The 2012-13 Federal Budget contained some important changes that affect how CGT applies to life insurance policies. The changes relate to people who receive life insurance payments from policies held under trust structures, with an increased number of people now able to claim exemptions from CGT.
In cases where a taxpayer receives certain insurance proceeds through a trust, any CGT consequences will now be disregarded. In effect, this means that taxpayers who receive proceeds through a trust will now have the same CGT outcome as taxpayers who receive proceeds directly. It also means that insurance policies owned by superannuation funds will continue to be CGT exempt.
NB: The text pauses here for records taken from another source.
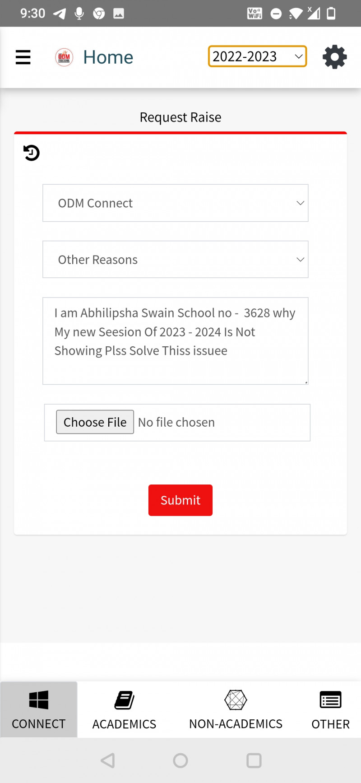
Task: Grab the text area resize handle
Action: pos(306,382)
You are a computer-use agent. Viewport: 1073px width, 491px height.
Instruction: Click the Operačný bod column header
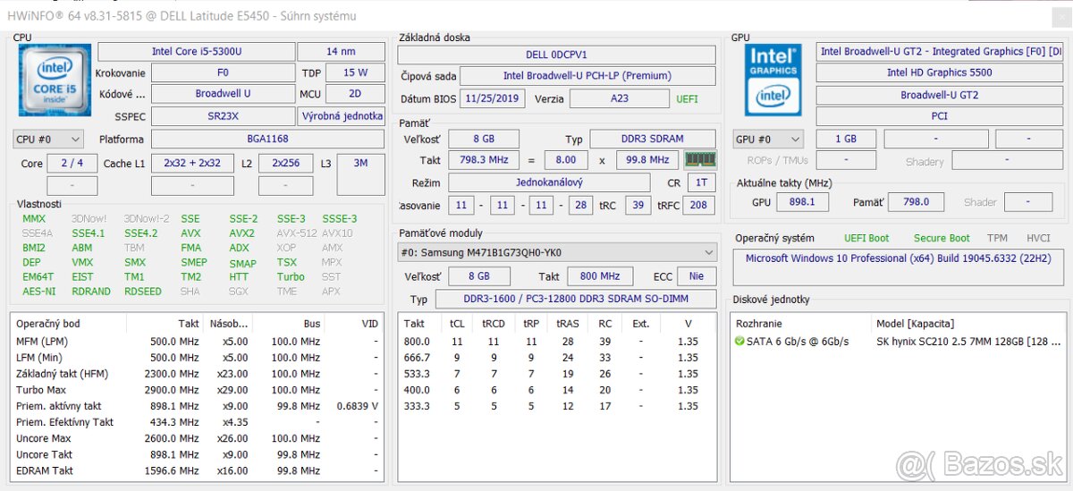coord(48,324)
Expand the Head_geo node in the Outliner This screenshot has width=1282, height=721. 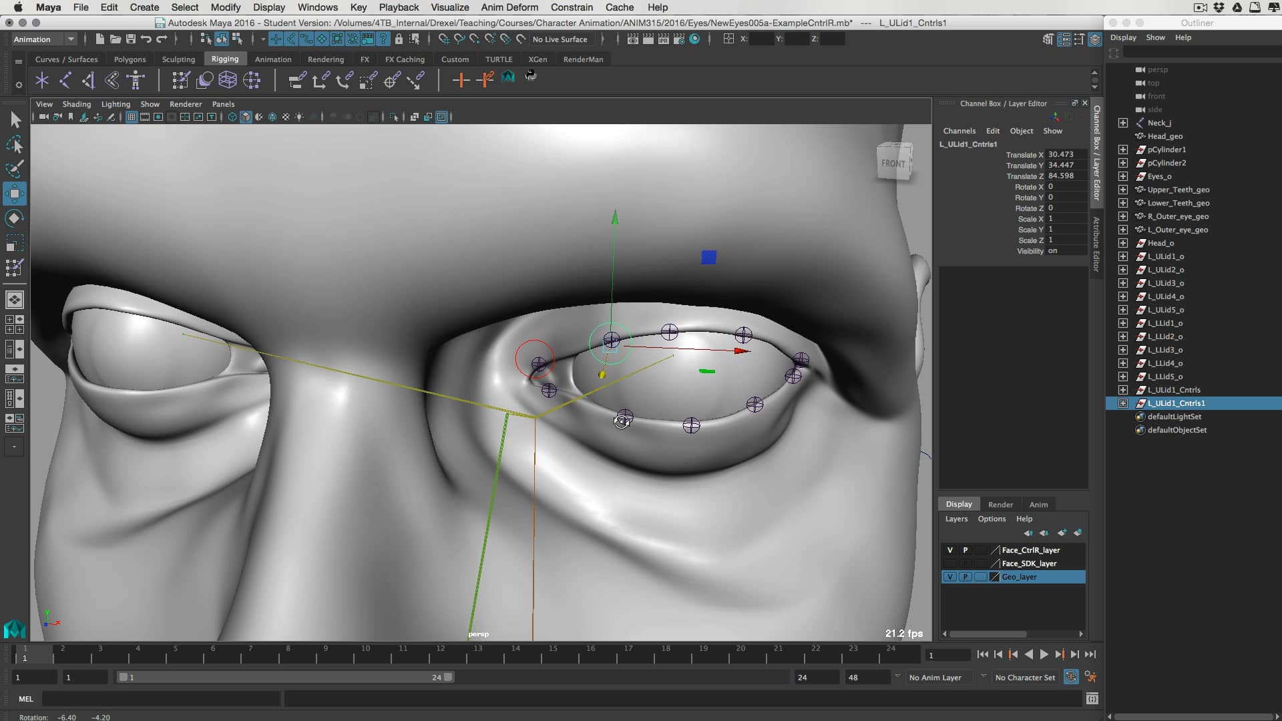tap(1123, 136)
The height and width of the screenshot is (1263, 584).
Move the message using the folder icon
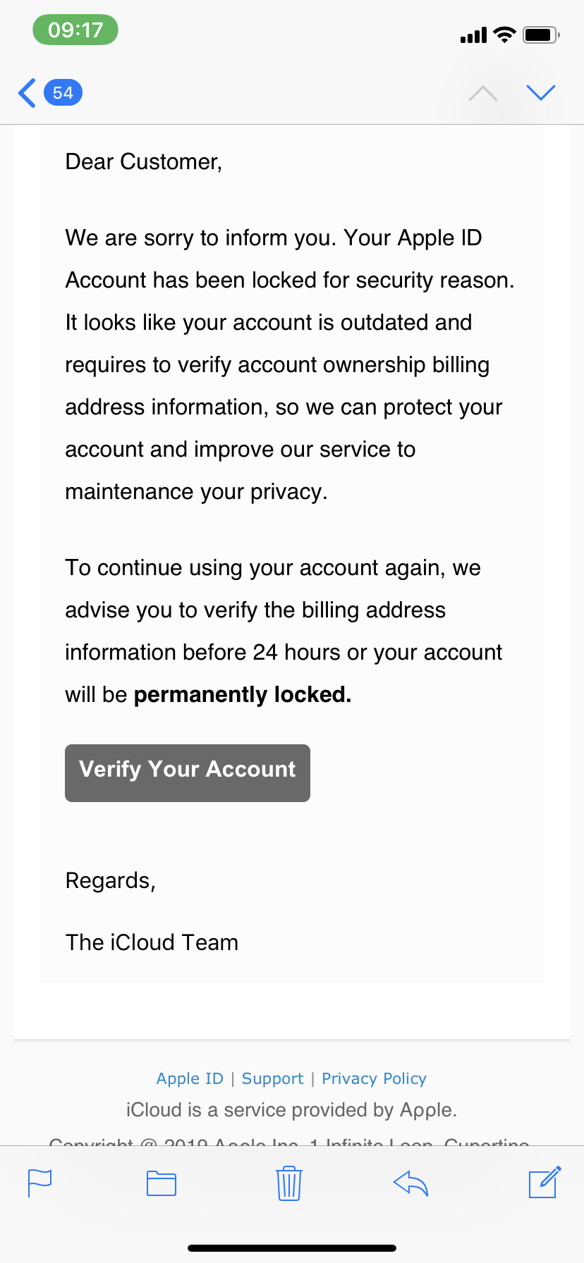(162, 1183)
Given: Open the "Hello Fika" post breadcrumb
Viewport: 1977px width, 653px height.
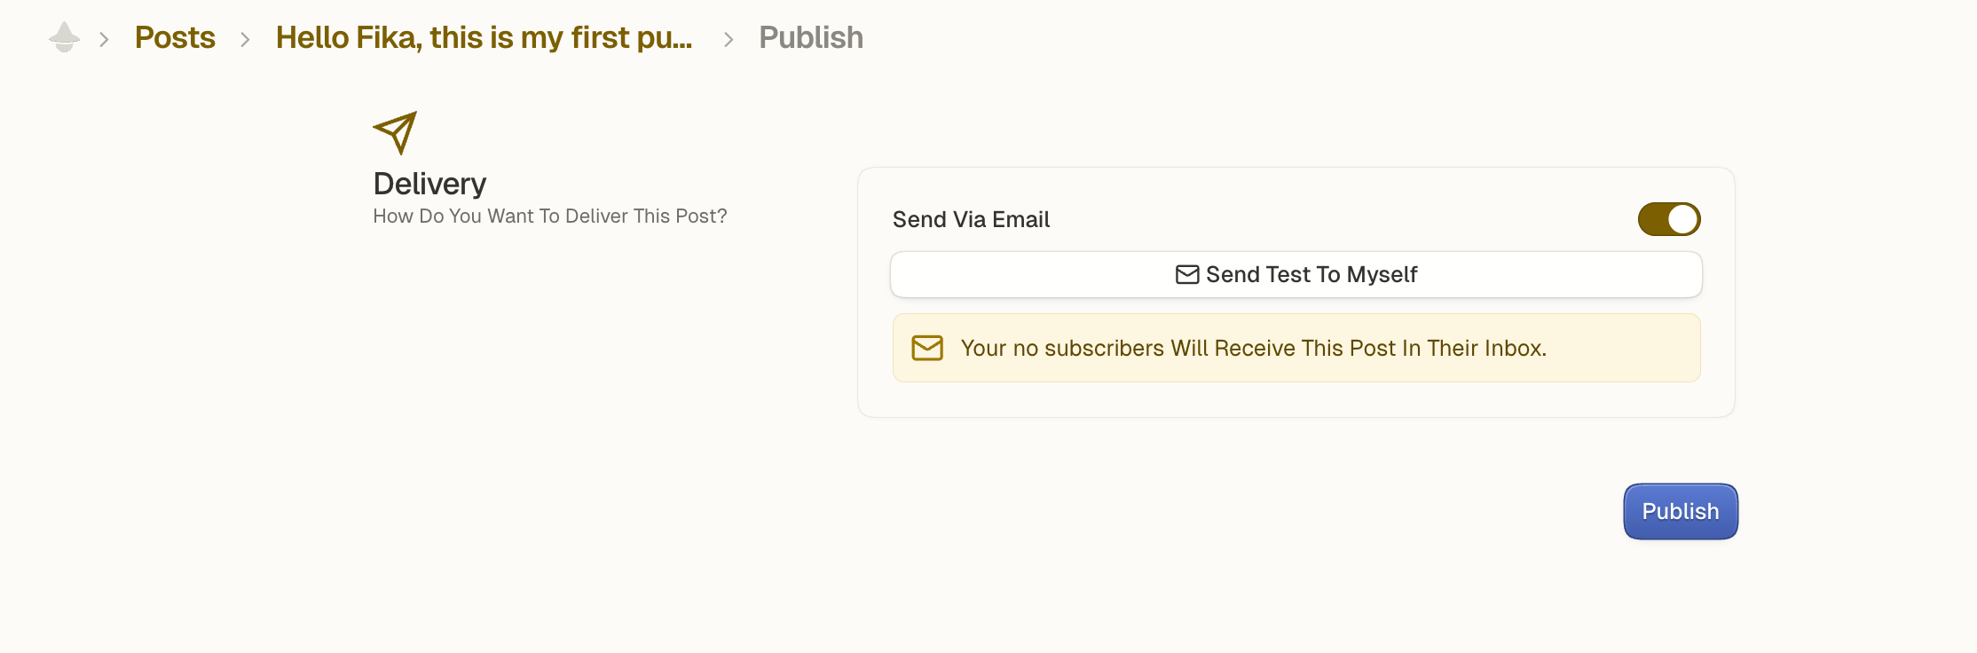Looking at the screenshot, I should 484,37.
In terms of non-death insurance benefits, the CGT exemption where you receive proceeds for any illness or injury you or your relative suffers personally has now been extended to include the trustee of a taxpayer. If the trustee of a family trust owns a trauma or TPD policy, any insurance benefits paid to a suitable family member would be exempt from any CGT.
However, if the trustee of a fixed or unit trust owns a trauma or TPD policy, whether or not an exemption applies depends on the beneficiary who receives the proceeds. For more detailed information on the changes to CGT and life insurance, speak to your accountant for advice tailored to your needs.
There are a range of situations and circumstances where you can be exempt from paying any CGT on the proceeds of a life insurance policy. These include:
- Where the original beneficial owner of the policy receives the life insurance proceeds.
- Where the benefit recipient acquired their interest in the policy for no consideration.
Other exemptions may apply depending on your personal situation and the type of cover you take out. For example, if you receive life insurance proceeds through a trust you will also be exempt from having to pay any CGT.
The issue of CGT as it affects life insurance is a complex and confusing one. However, it’s important to ensure that you understand all the ins and outs of this topic to ensure that you can stay well on top of your financial situation. If you need any help understanding how CGT applies to your life insurance proceeds, your accountant can offer all the help you need.